Anyone approaching Ingmar Bergman’s The Serpent’s Egg (1977) with Bergman’s oeuvre in mind and expecting Bergmanesque psychological angst will be very disappointed with this film. Approaching with a different perspective will be a different experience for viewers. Author Marc Gervais confirms this in an archival interview extra on this Arrow Academy release, in which he invites the viewer to look at it from the perspective of 1920s Weimar German Expressionism rather than the usual dark night of the soul in many of the Swedish Master’s films. At the time of making The Serpent’s Egg, Bergman was living in self declared exile in Munich, Germany, disappointed and depressed at being hounded for alleged unpaid taxes in his beloved native Sweden, a country his work seemed so entwined with.
How appropriate therefore that the protagonist should be an outsider, an American born Jew called Abel Rosenberg (David Carradine) living in Berlin. The date is November 3rd 1923 and he and his family, former circus performers have recently arrived in Berlin during the period of hyperinflation. Rosenberg does not speak much German and is desperately looking for work. He is struggling with alcohol abuse to numb the pain of his circumstances. He learns that his brother has just committed suicide and sleeps with his sister-in-law, Manuela (Liv Ullmann) who is a cabaret performer. He also starts to learn because he is Jewish as well as an outsider that he is entitled to less than others and cast further out by society. Abel begins to steal from Manuela and take money from others in order to survive.
As the month goes on the crisis in Germany deepens with further anti-Semitic attacks and a deepening political crisis. People here of the Nazis and the plot of a putsch by Hitler in Munich, with the population further attracted to right-wing politics. Abel drifts further into alcohol abuse and becomes further abusive to Manuela.
Bergman continues with his dark themes in The Serpent’s Egg, but moves in a different direction with this film in that, unlike in some of his best known Swedish films, this is not the psychological deconstruction of a couple or a family, but rather of a whole country. The film does feel very set bound, but nevertheless, the director has managed to bring much of the fear that must have been present in Germany in 1923, the darkest days of the post-Great War period until Hitler took power. Suicide, Lustmord, decadence and abuse are all present in the film. Like in many of the director’s films he shows abuse and violence in a very graphic manner, such as when the Nazi thugs between up the Jewish owner of the cabaret in which the violence is captured just off camera, but is none the less still very graphic. Lustmord was very present in the sex crimes taking place in Germany during this period which became evident in films, art and literature at the time. Meanwhile, in one of the most unusual twists of a Bergman film, we see at the films conclusion a proto-Nazi doctor filming experiments of people dying in agony – even himself.

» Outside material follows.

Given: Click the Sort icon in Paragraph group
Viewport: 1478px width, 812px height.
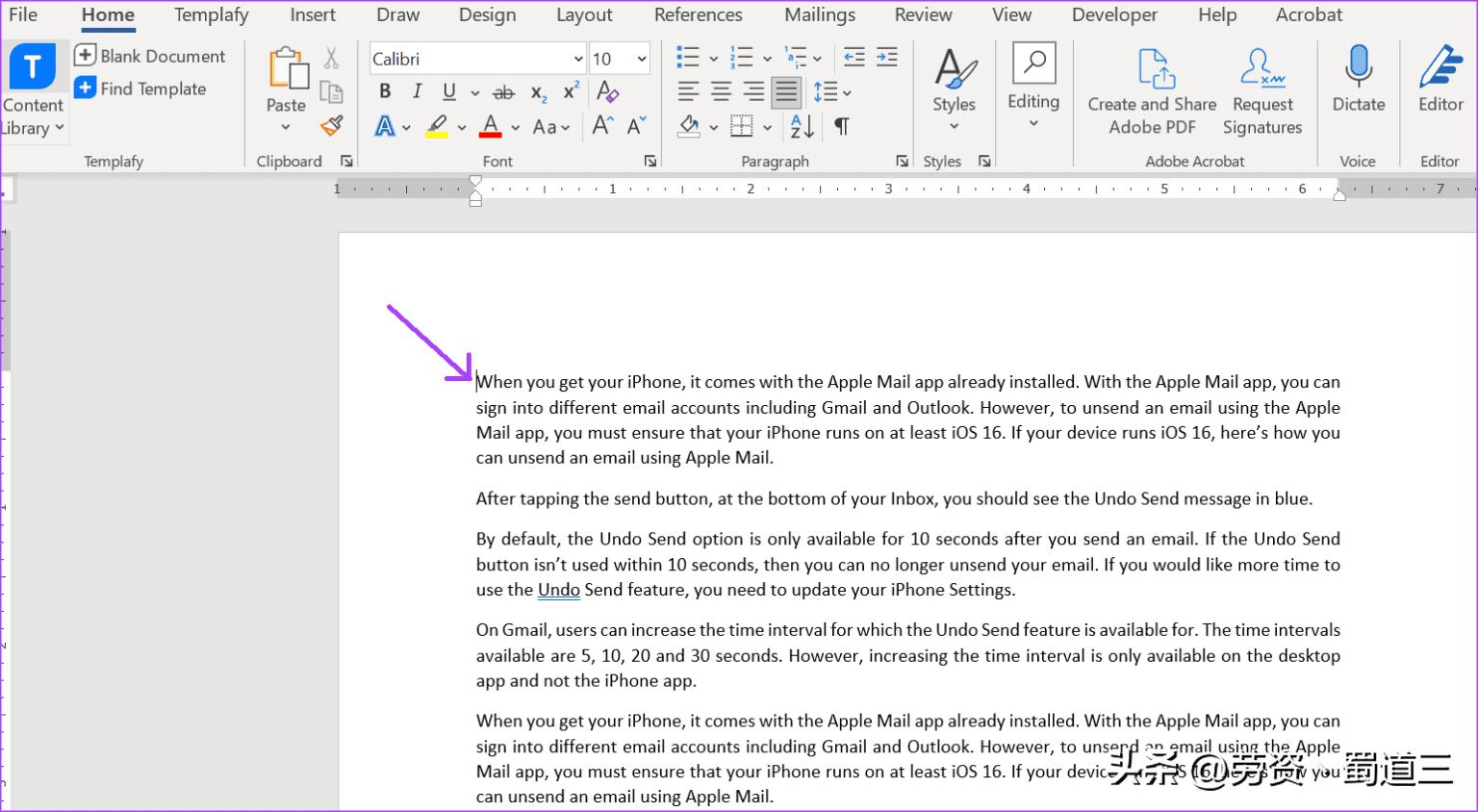Looking at the screenshot, I should coord(801,126).
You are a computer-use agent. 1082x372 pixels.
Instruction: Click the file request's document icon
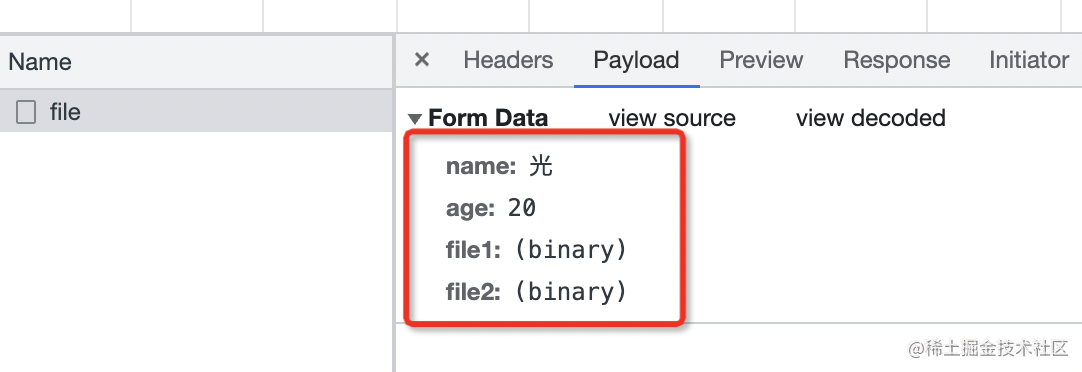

This is a very dark film indeed and not one given a great deal of credit or coverage in the director’s oeuvre; possibly because it was filmed in English and came during his exiled in years in West Germany, his last respected masterpiece had been Scenes From a Marriage (1973). Ullmann particularly demonstrates what an outstanding actress she is as she shows us real emotional pain as the grieving widow caught between the struggles of survival and the abuse at the hands of Abel. Carradine was an unusual choice and not the first, but, as the actor says on the extra, Bergman wanted his mystique (he was TV’s ‘Kung-Fu’ at the time).
Apparently it was not altogether a comfortable experience for Bergman (were any of his films) as he only had Liv and regular cinematographer Sven Nyqvist. The camerawork is very brown and earthy, almost sepia in its tone. I will admit that this was the second time viewing this film and did not particularly like it on the first viewing, but on second with different expectations, it was a much better experience with the director having cleverly depicted the breakdown of the social order in what is otherwise a very un-Bergman like film that pays much homage to Weimar German cinema.
Extras on the disc include archived interviews with Carradine and Ullmann and an interesting talk on the film by writer Barry Forshaw, as well as a commentary by Carradine.